I want to extract multiple independent JSON objects and associated keys from a web page. By "independently nested," I mean each JSON object is nested within a script type = "application/ld+json
element.
I am currently using beautifulsoup, json, and requests to try and accomplish this task, but I can't get it to work. I have read through similar posts (e.g., here, here, and here), but none of them address this issue. Specifically, how to extract multiple independently nested JSON objects simultaneously and then extract specific keys from among those objects. Other examples assume the JSON objects are all within one nest.

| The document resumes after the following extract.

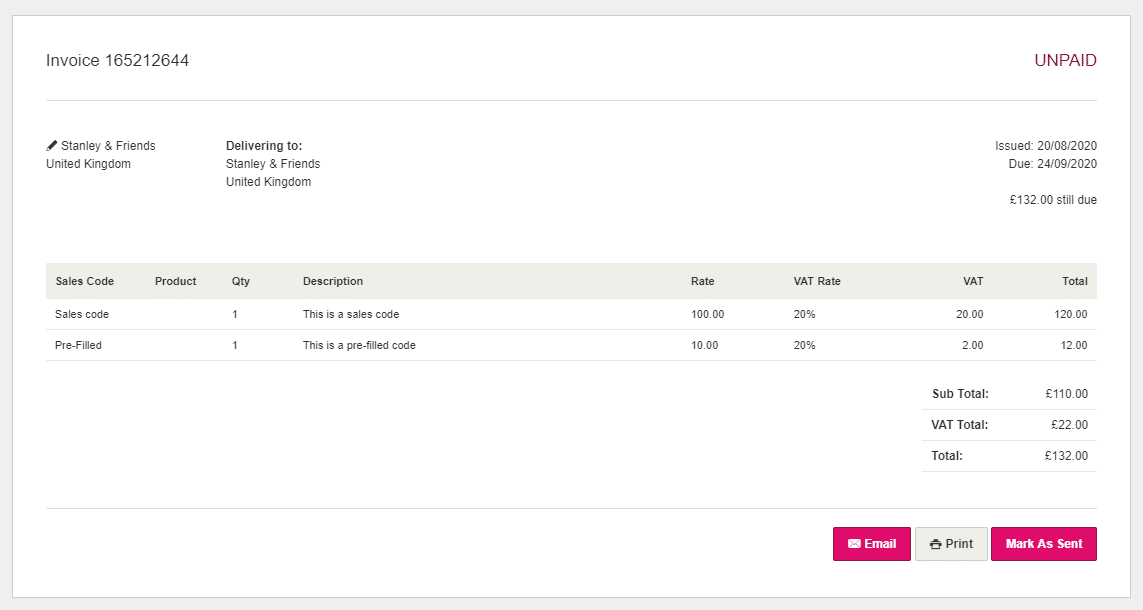This screenshot has width=1143, height=610.
Task: Click the pencil edit icon beside Stanley & Friends
Action: 52,146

Here is a working example of where I am currently at:
# Using Python 3.8.1, 32 bit, Windows 10
from bs4 import BeautifulSoup
import requests
import json
#%% Create variable with website location
reno = 'https://www.foodpantries.org/ci/nv-reno'
#%% Downlod the webpage
renoContent = requests.get(reno)
#%% Make into nested html
renoHtml = BeautifulSoup(renoContent.text, 'html.parser')
#%% Keep only the HTML that contains the JSON objects I want
spanList = renoHtml.find("div", class_="span8")
#%% Get JSON objects.
data = json.loads(spanList.find('script', type='application/ld+json').text)
print(data)
This is where I am stuck. I can get the JSON data for the first location, however, I can't get it for the other 9 locations that are listed in the spanList
variable. How can I have Python get me the JSON data from the other 9 locations? I did try spanList.find_all
but that returns a AttributeError: ResultSet object has no attribute 'text'
. But if I remove .text
from json.loads
, I get TypeError: the JSON object must be str, bytes or bytearray, not ResultSet
.
My hunch is that this is complicated because each JSON object has its own script type = "application/ld+jso
attribute. None of the other examples I saw had a similar situation. It seems json.loads
is only recognizing that first JSON object and then stopping.

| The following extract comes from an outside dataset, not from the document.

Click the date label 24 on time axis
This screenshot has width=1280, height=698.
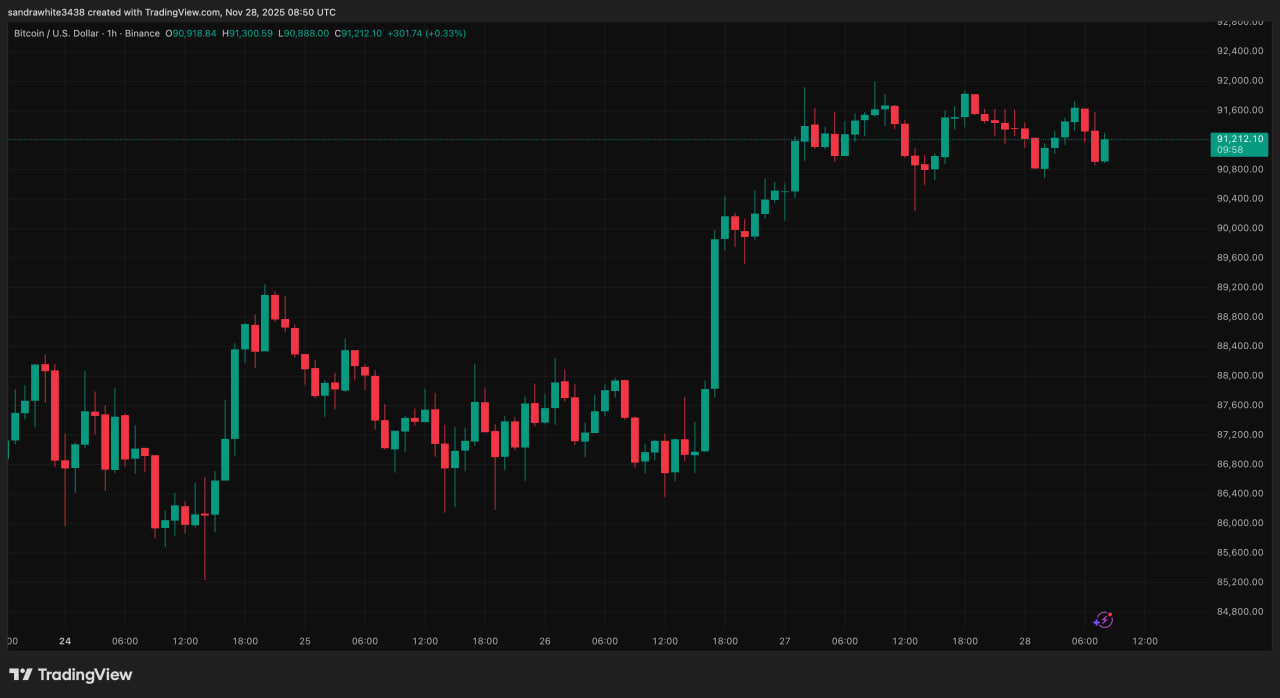pos(65,641)
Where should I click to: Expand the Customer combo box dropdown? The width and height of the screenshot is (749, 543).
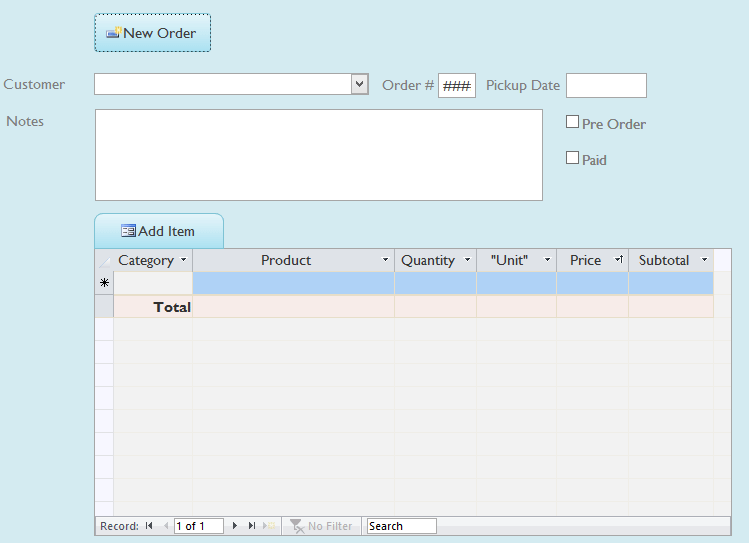coord(360,85)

The other complication is that the number of locations changes based on the city. I am hoping there is a solution that will automatically pull all the locations no matter how many are on the page (e.g., Reno has 10 but Las Vegas has 20).

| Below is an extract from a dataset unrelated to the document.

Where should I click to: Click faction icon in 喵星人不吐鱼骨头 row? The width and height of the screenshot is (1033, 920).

I also couldn't figure out how to extract the keys from this JSON load using the key names such as name
and streetAddress.
This could be based on how how I am extracting the JSON object via json.dumps
but I am unsure.
Here is an example of how the JSON object is laid out
<script type = "application/ld+json">
{
"@context": "https://schema.org",
"@type": "LocalBusiness",
"address": {
"@type":"PostalAddress",
"streetAddress":"2301 Kings Row",
"addressLocality":"Reno",
"addressRegion":"NV",
"postalCode": "89503"
},
"name": "Desert Springs Baptist Church"
,"image":
"https://www.foodpantries.org/gallery/28591_desert_springs_baptist_church_89503_wzb.jpg"
,"description": "Provides a food pantry. Must provide ID and be willing to fill out intake
form Pantry.Hours: Friday 11:00am - 12:00pmFor more information, please call. "
,"telephone":"(775) 746-0692"
}
My ultimate goal is to export the data contained within the keys name
, streetAddress
, addressLocality
, addressRegion
, and postalCode
to a CSV file.